Roast Pumpkin and Feta Salad Recipe - Cook it Real Good (1)

When it comes to salad I won't accept anything less than amazing. No matter how good it is for me, if it doesn't excite me it just isn't going to be made.

My secret to creating drool-worthy salads is this - pop your favourite ingredients in it. And no, I'm not talking about lettuce (is that anyone's favourite ingredient??).

Roast Pumpkin would have to be one of my all-time favourite salad ingredients, followed closely by avocado and ALL THE CHEESE. So it's really no surprise that this Roast Pumpkin and Feta Salad with Sweet Balsamic Vinaigrette is one that I'm obsessed with.

I made it for the first time for Christmas lunch and out of the 5 or so salads we had on the table, this one was the only one that was completely demolished. A sign of a good salad if there ever was one.

I've since made it countless more times and I just can't get enough of it. It's a no stress, simple salad made with everyday ingredients. Serve it as a meal on its own or a tasty side next to some barbecued meat.

Roast Pumpkin and Feta Salad Recipe - Cook it Real Good (2)

Roast Pumpkin and Feta Salad Recipe - Cook it Real Good (3)

INGREDIENTS YOU'LL NEED FOR ROAST PUMPKIN & FETA SALAD

Here's a quick glance of what you need to put this Roast Pumpkin, Spinach and Feta Salad together (full measurements listed in the printable recipe card below)...

  • Pumpkin
  • Spinach
  • Feta Cheese
  • Avocado
  • Almonds
  • Olive Oil
  • Balsamic Vinegar
  • Extra Virgin Olive Oil
  • Honey
  • Salt + Pepper

INGREDIENT TIPS & SUBSTITUTIONS

Pumpkin: Any good roasting pumpkin or butternut squash will work well. I use jap or kent varieties here in Australia.

Oil:I use two different types of oil in this recipe – Olive Oil and Extra Virgin Olive Oil (EVOO). Olive oil is great for roasting, and EVOO is perfect for salad dressings.
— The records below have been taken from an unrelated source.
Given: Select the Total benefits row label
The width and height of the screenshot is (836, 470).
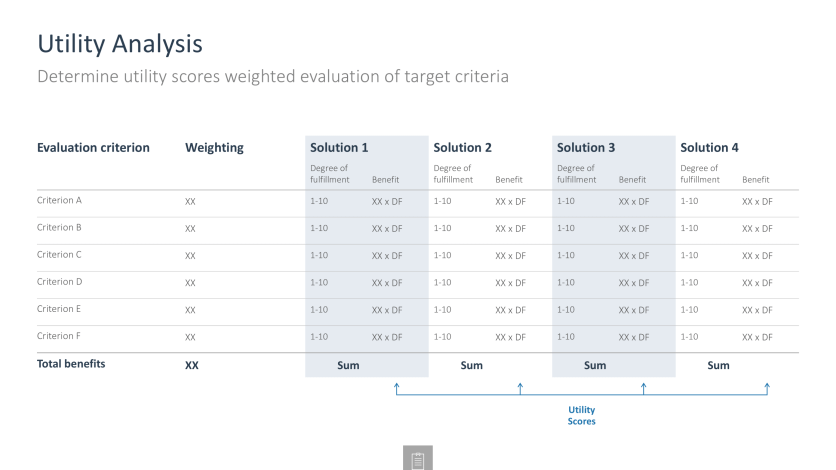Looking at the screenshot, I should (x=71, y=364).
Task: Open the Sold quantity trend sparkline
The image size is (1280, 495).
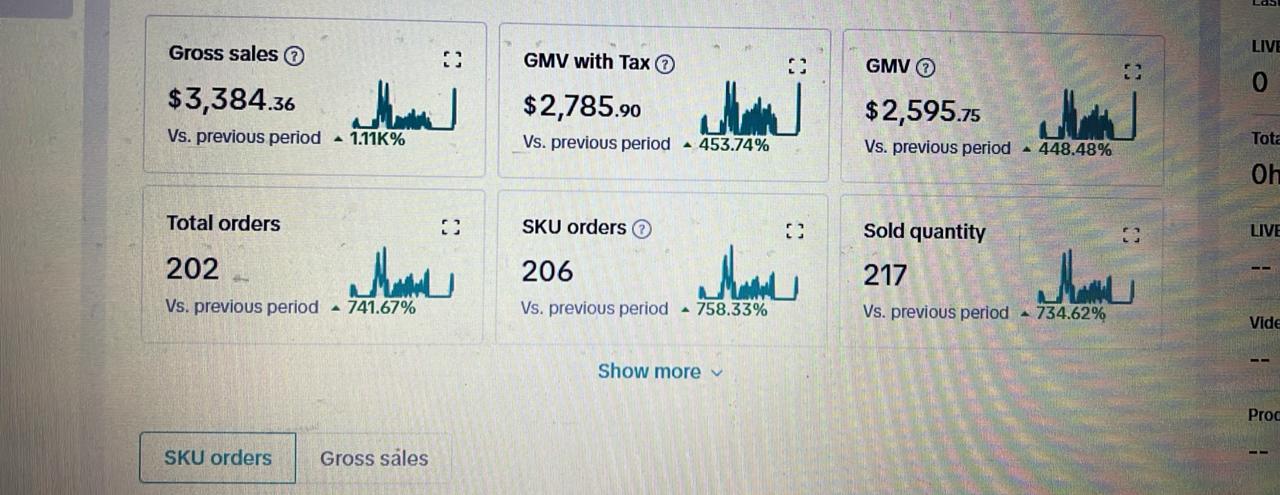Action: click(x=1086, y=281)
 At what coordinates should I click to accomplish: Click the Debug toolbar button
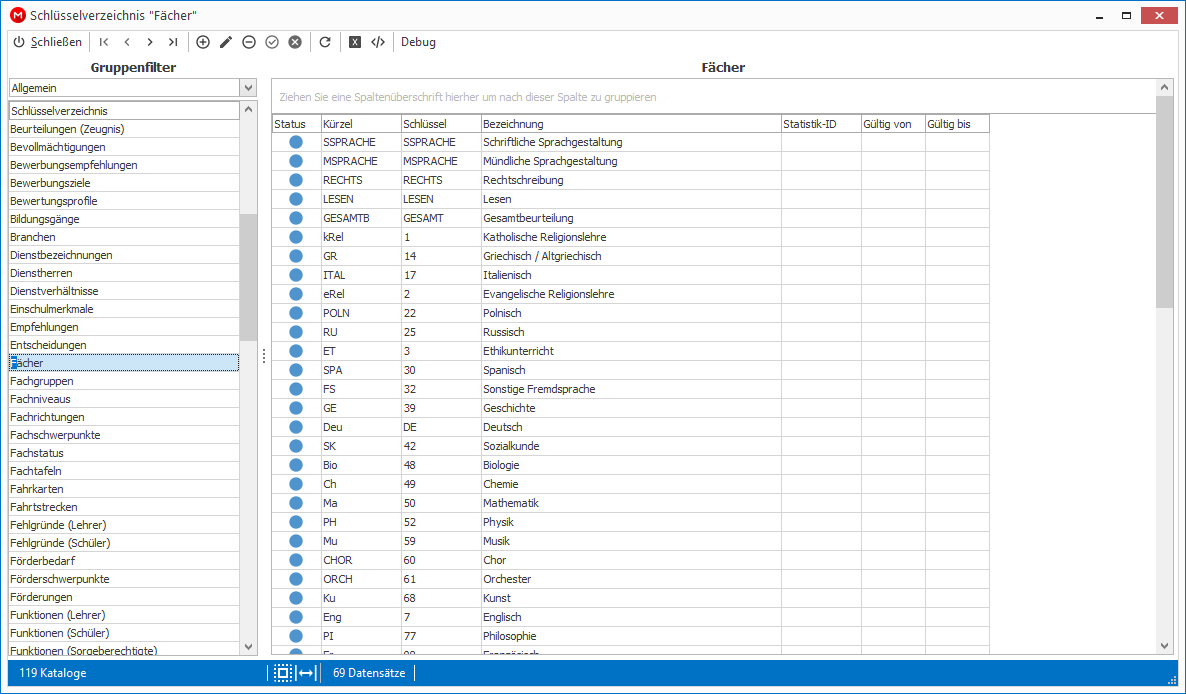click(418, 42)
Nuts: I've been loving using chopped almonds in salads - either raw or dry roasted work perfectly. Having said that, many nuts would compliment this salad well. If you don’t have almonds on hand, try pine nuts or walnuts instead.

Dressing: I’ve made a simple honey balsamic vinaigrette for this salad. If honey isn’t your thing, you can substitute for maple syrup or brown rice / rice malt syrup OR simply omit altogether if you don’t want a sweetener.

Roast Pumpkin and Feta Salad Recipe - Cook it Real Good (4)

How to roast pumpkin for salads:

The key when roasting pumpkins to put in salads is to ensure its golden and tender but not MUSHY. The pumpkin will be mushy if it's cooked too long, so it helps to keep an eye on it while it's roasting.

  1. Preheat oven to 200C / 390F.
  2. Place pumpkin pieces on baking tray lined with baking paper / silicone mat and drizzle olive oil on top. Use your hands to ensure all pieces are covered, then spread pumpkin out in a single layer with no pieces touching.
  3. Roast for 20 minutes, flipping half way (use an egg flip if the pumpkin is sticking) until the pumpkin is golden and fork tender.
  4. Allow to cool slightly or completely (depending on your preference) before adding to your salad.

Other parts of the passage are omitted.